▶ [Task statement] Return exactly the run of lines that begins at the line containing "Screen dimensions: 1074x1120" and ends at the last line of the material below; pictures stay out.

▶ [Input records]
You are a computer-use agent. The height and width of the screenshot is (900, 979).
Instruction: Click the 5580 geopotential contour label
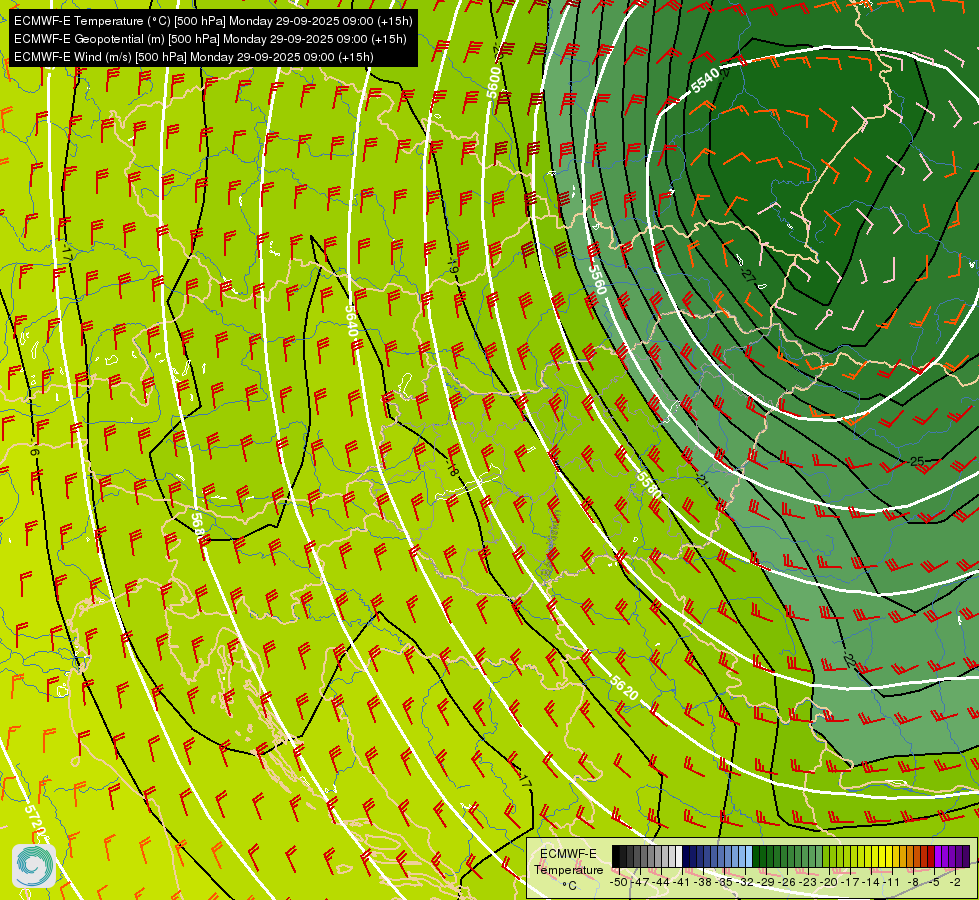coord(597,277)
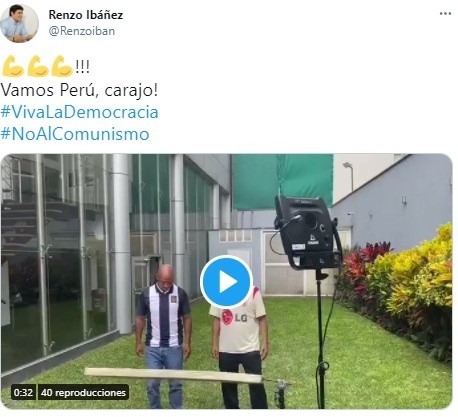Open the @Renzoiban handle link
This screenshot has width=458, height=417.
click(x=82, y=31)
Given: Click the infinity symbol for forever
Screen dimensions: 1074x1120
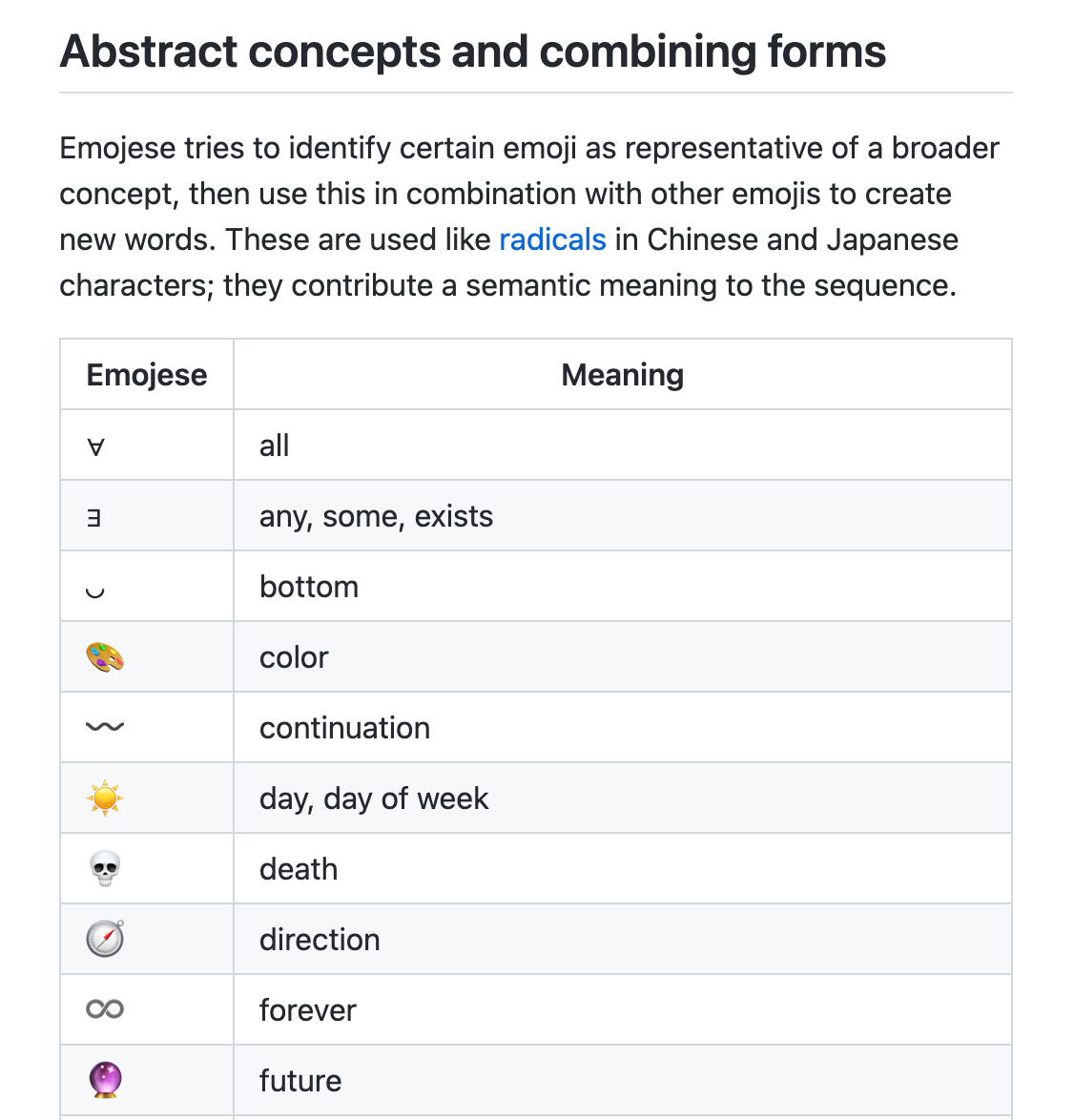Looking at the screenshot, I should 105,1009.
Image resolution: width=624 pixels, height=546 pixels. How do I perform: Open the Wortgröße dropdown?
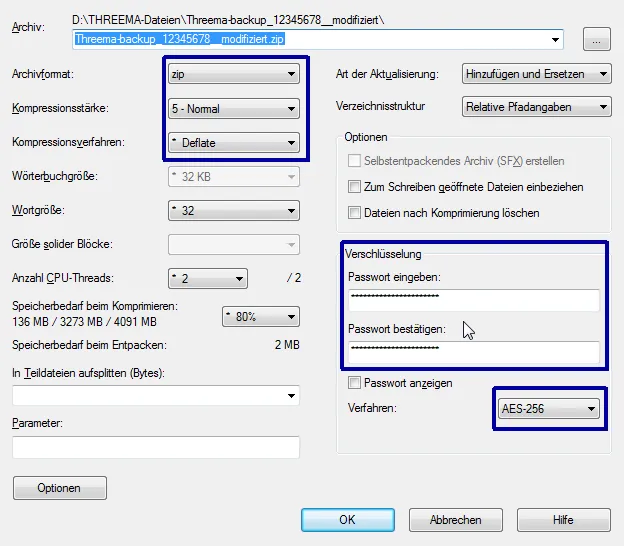point(233,210)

▶ [Task solution]
Screen dimensions: 1074x1120
Looking at the screenshot, I should 105,1009.
Image resolution: width=624 pixels, height=546 pixels. How do I perform: Open the Wortgröße dropdown?
point(233,210)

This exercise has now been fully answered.